A grama, pelas laterais, passou a ser seu habitat. Adentrar no meio daquele estonteante carrossel não motivou o anfitrião. O medo já se instalara e a esperança era, pelo menos, não atingir o fatídico escore anterior. Isso já estaria de bom tamanho. Aliás, grandes voos não pertencem ao seu estilo, mas não voar também foi demais. Afinal, dirão alguns, não são aves predadoras. São, isso sim, aves canoras, reconhecidas pela beleza da plumagem, que inspiram até poesia para quem as admira. Há uma quadra de Fernando Pessoa, entre tantas quadras ao gosto popular por ele escritas, que diz:

“O canário já não canta.

Não canta o canário já. 

Aquilo que em ti me encanta

Talvez não me encantará.”

Quadras ao Gosto Popular, Fernando Pessoa.

(Texto estabelecido e prefaciado por Georg Rudolf Lind e Jacinto do Prado Coelho), Lisboa.



Talvez se o encontro se desse com aquele seu parente que se sente dono dos campos daqui do Rio Grande do Sul, aquele que é matreiro no ludibriar qualquer predador que se aproxime, fingindo ter o ninho onde existe ninho algum, o resultado tivesse sido outro.

O certo é que para permanecer sendo o que é, e sempre foi, uma bela ave, de voo curto, mas de grande plasticidade, que esbanja arte na postura e no desempenho ao voar, teria que ter apresentado todo esse desempenho durante o tempo regulamentar ou, pelo menos, durante os acréscimos. Isso, porém, infelizmente, não aconteceu.
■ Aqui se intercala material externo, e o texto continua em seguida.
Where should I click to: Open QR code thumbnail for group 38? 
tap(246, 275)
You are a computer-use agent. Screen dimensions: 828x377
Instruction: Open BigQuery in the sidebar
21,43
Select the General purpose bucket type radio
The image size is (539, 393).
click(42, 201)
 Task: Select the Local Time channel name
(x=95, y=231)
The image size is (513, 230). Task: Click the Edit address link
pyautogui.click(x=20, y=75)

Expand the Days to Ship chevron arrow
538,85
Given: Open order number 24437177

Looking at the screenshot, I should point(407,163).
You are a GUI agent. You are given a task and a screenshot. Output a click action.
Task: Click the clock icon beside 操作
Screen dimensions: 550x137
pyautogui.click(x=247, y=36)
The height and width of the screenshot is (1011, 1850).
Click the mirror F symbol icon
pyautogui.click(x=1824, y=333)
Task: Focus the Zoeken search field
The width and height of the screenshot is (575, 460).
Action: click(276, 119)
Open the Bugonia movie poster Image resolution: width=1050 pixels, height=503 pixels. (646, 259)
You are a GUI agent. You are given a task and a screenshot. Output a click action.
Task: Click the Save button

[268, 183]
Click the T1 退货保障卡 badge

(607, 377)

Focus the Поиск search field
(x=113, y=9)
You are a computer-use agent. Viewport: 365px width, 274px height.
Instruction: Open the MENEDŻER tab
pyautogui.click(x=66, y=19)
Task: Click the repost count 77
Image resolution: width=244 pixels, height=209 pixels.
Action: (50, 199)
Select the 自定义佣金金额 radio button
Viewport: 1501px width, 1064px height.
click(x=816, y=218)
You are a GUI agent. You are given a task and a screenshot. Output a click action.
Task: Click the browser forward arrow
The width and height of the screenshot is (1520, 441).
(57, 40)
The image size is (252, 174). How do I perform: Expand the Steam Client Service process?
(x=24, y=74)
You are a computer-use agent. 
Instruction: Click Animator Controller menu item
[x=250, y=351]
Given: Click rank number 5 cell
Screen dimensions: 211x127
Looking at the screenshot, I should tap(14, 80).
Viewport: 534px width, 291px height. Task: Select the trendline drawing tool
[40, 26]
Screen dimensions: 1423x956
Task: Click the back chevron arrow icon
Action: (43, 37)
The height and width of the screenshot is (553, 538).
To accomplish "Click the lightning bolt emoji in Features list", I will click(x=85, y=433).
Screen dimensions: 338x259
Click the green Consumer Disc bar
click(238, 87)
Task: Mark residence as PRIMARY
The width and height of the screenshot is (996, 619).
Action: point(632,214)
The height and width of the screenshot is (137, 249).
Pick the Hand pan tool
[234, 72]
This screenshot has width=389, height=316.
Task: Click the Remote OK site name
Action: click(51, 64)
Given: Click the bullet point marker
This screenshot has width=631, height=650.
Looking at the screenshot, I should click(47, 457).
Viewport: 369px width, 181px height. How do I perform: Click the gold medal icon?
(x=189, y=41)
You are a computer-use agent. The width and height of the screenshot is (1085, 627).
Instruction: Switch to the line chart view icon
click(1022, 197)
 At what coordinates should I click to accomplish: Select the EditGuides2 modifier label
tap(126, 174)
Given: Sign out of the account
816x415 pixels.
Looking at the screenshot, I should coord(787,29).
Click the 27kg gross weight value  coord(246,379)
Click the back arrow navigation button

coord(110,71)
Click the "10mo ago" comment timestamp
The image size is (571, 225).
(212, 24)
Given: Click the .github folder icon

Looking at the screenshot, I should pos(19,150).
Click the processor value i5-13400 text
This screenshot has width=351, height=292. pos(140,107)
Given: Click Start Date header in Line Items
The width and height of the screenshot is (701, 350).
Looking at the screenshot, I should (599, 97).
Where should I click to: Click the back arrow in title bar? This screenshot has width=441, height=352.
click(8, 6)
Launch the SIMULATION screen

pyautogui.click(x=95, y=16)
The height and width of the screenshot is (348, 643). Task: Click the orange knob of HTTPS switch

O seu reconhecido voo, em grupo, teria feito a diferença. Antes tão habilidosos, não souberam, desta vez, pegar carona naquele carrossel, já tão freguês.

Foi triste de ver o tempo escoando-se e nenhuma bicada sendo possível dar, para amenizar a derrota avassaladora, anteriormente sofrida.

A laranja saiu intacta, redonda, que nem um carrossel, girando coletivamente, simultaneamente, em movimentos giratórios que acabaram por atordoar os pobres adversários, deixando as aves sem rumo, completamente perdidas.

Teme-se que a exemplo do Fuleco, que estava em processo de extinção, e que acabou por sumir, segundo informações que circulam, que também os canários acabem diminuindo em número.

Há quem tenha sugerido colocá-los, definitivamente, engaiolados, para que sobrem, pelo menos, alguns da espécie.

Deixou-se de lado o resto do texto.